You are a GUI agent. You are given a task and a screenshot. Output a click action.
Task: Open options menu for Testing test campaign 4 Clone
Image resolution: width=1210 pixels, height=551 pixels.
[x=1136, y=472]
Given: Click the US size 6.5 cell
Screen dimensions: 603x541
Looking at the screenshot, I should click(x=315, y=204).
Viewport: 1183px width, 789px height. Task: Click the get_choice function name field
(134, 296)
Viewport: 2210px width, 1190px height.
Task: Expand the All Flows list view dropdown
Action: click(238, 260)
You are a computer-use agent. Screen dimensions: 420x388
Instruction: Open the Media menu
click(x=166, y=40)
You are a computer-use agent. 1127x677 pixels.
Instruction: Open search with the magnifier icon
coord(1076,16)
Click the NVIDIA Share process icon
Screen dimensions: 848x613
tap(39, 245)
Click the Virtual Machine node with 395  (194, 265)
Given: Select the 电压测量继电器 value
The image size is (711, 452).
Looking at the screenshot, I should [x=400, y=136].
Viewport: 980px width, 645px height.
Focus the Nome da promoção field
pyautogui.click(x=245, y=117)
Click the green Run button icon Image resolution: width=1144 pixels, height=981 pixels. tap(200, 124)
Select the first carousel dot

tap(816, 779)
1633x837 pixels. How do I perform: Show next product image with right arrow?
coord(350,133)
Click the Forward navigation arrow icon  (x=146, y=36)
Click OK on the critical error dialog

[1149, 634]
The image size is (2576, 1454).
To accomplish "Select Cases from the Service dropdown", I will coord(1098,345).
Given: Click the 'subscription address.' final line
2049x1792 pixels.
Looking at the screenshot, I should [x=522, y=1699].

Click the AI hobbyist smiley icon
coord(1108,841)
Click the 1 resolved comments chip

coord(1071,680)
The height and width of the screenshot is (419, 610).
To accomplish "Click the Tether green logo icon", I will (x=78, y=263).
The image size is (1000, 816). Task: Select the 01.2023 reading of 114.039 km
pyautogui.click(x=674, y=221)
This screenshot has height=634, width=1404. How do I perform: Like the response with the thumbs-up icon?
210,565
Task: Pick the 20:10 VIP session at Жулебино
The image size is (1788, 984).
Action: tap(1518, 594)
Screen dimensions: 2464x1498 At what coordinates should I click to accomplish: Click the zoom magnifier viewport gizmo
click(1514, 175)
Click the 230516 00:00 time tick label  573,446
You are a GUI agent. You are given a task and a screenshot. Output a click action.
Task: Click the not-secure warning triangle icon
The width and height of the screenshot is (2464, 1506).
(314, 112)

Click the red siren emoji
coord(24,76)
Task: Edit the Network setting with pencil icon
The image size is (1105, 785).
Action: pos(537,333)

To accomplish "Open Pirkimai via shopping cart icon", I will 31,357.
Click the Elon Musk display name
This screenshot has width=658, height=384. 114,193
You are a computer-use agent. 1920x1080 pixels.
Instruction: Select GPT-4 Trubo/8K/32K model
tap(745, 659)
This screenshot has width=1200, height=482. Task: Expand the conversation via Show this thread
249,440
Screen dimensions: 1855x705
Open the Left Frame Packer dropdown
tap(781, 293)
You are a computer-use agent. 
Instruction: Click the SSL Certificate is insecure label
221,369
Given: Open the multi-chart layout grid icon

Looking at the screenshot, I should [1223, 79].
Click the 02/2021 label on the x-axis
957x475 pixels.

• **Request**:
Collect every line from the items above that contains the word "Open". Case counts.

• **Answer**:
Task: Open options menu for Testing test campaign 4 Clone
Instruction: Open the Media menu
Instruction: Open search with the magnifier icon
To accomplish "Open Pirkimai via shopping cart icon", I will 31,357.
Open the Left Frame Packer dropdown
Given: Open the multi-chart layout grid icon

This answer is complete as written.